Die große Versuchung – Lügen bis der Arzt kommt (Filmfest München)

Um ein gut über- und durchschaubares Experiment zum Thema Manipulation geht es hier im kleingemarkigen Kontext: wie können die Einwohner eines aussterbenden Fischerdörfchens auf einer kleinen Insel vor Neufundland einen jungen Arzt mit Zukunft davon überzeugen, sich in ihrem vom Zahn der Zeit mitgenommenen und von der Zeitgeschichte vergessenen Ort niederzulassen.

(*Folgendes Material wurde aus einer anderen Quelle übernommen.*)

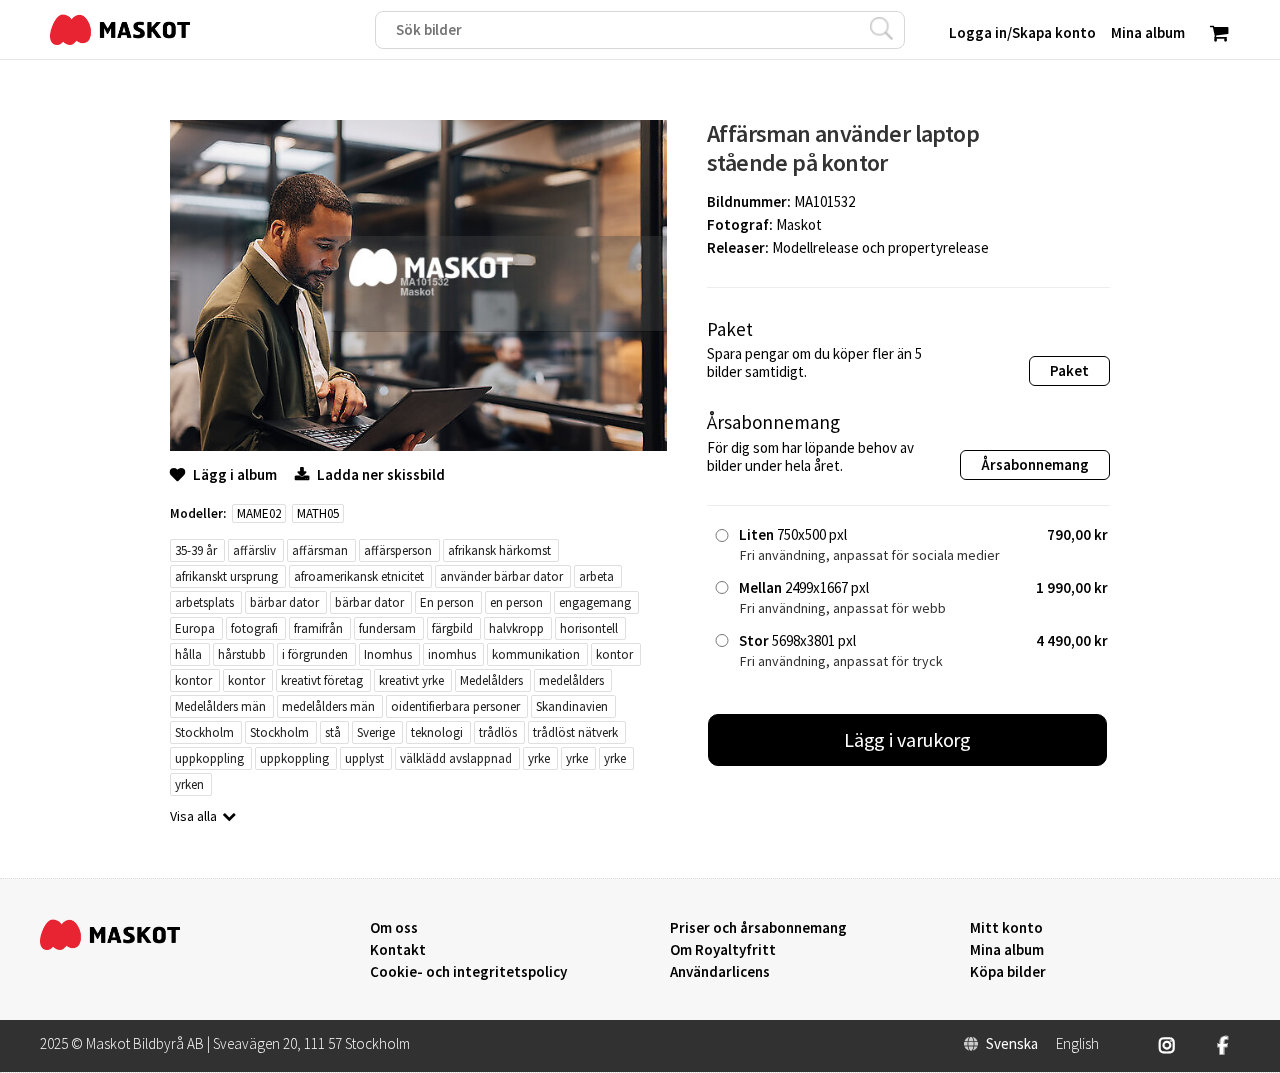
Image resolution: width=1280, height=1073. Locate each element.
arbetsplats (204, 602)
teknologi (437, 732)
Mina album (1007, 950)
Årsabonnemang (1035, 464)
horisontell (589, 628)
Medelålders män (220, 706)
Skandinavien (572, 706)
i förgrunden (315, 654)
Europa (195, 628)
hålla (188, 654)
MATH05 (318, 513)
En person (447, 602)
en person (516, 602)
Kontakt (398, 950)
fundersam (387, 628)
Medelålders (491, 680)
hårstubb (242, 654)
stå (333, 732)
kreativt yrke (411, 680)
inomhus (452, 654)
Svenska (1012, 1044)
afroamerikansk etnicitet (359, 576)
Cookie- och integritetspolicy (468, 971)
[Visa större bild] (418, 445)
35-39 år (196, 550)
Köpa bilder (1008, 972)
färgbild (452, 628)
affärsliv (254, 550)
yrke (539, 758)
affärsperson (398, 550)
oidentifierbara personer (455, 706)
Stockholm (204, 732)
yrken (189, 784)
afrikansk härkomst (499, 550)
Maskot (799, 224)
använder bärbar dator (501, 576)
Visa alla (193, 816)
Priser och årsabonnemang (758, 928)
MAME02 (259, 513)
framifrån (318, 628)
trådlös (498, 732)
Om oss (394, 928)
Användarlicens (720, 972)
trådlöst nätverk (575, 732)
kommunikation (536, 654)
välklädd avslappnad (456, 758)
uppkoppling (209, 758)
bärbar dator (284, 602)
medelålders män (328, 706)
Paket (1069, 370)
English (1077, 1044)
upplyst (364, 758)
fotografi (254, 628)
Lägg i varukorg (908, 739)
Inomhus (388, 654)
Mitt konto (1006, 928)
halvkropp (516, 628)
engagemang (595, 602)
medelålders (571, 680)
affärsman (320, 550)
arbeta (596, 576)
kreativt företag (322, 680)
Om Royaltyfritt (723, 950)
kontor (614, 654)
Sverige (376, 732)
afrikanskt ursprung (226, 576)
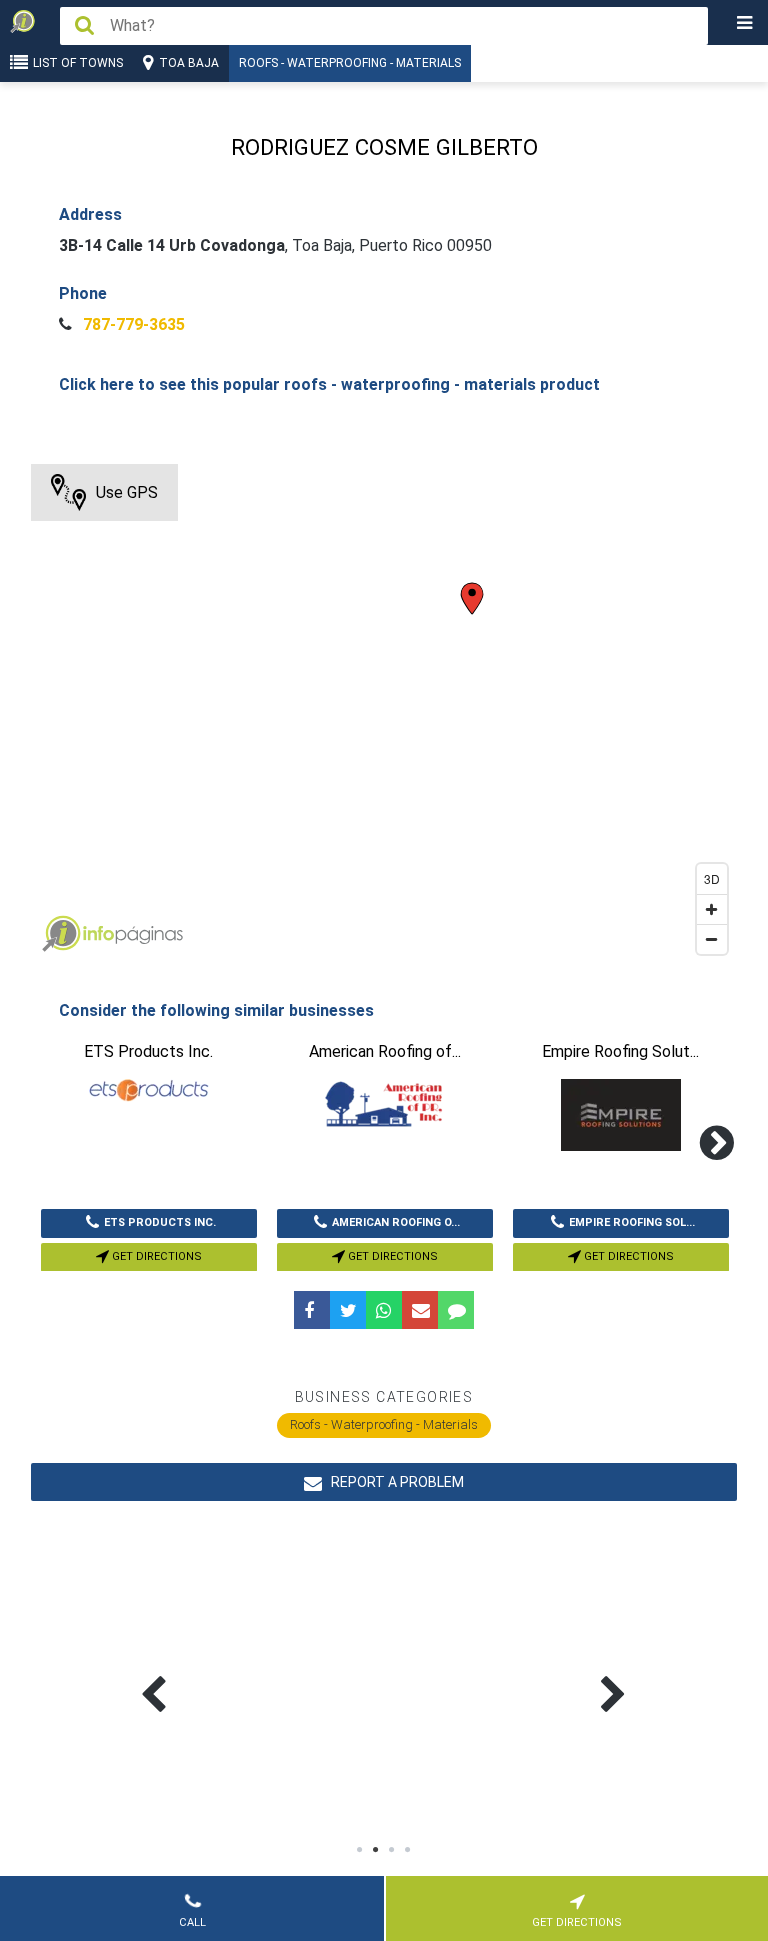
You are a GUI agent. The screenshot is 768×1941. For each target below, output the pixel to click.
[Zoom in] (712, 909)
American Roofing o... (396, 1222)
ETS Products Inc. (160, 1222)
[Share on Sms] (456, 1310)
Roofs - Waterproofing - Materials (350, 63)
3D (712, 878)
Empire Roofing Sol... (632, 1222)
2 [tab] (376, 1850)
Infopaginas (61, 934)
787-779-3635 (132, 324)
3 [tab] (392, 1850)
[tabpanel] (259, 1671)
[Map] (384, 714)
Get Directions (155, 1256)
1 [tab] (360, 1850)
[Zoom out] (712, 939)
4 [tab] (408, 1850)
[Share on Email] (420, 1310)
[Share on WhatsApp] (384, 1310)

Dieser Film von Don McKellar, zu dem Michael Dowse und Ken Scott ein fein gesägtes und sorgfältiges Drehbuch vorgelegt haben, kommt mir vor wie eine unterhaltsam gedachte Lektion, ein bildreizvoll ausgebreitetes Exposé zum Thema Lügen und Manipulation. Eine Lektion, ganz langsam und beinah schon überdeutlich artikuliert, damit auch der Letzte versteht, Lerngeschwindigkeit richtet sich nach dem Langsamsten in der Klasse. Aus diesen Gründen vermutlich auch fern der komplex vertuschten Manipulationsversuche der modernen Medien und des Internets angesiedelt.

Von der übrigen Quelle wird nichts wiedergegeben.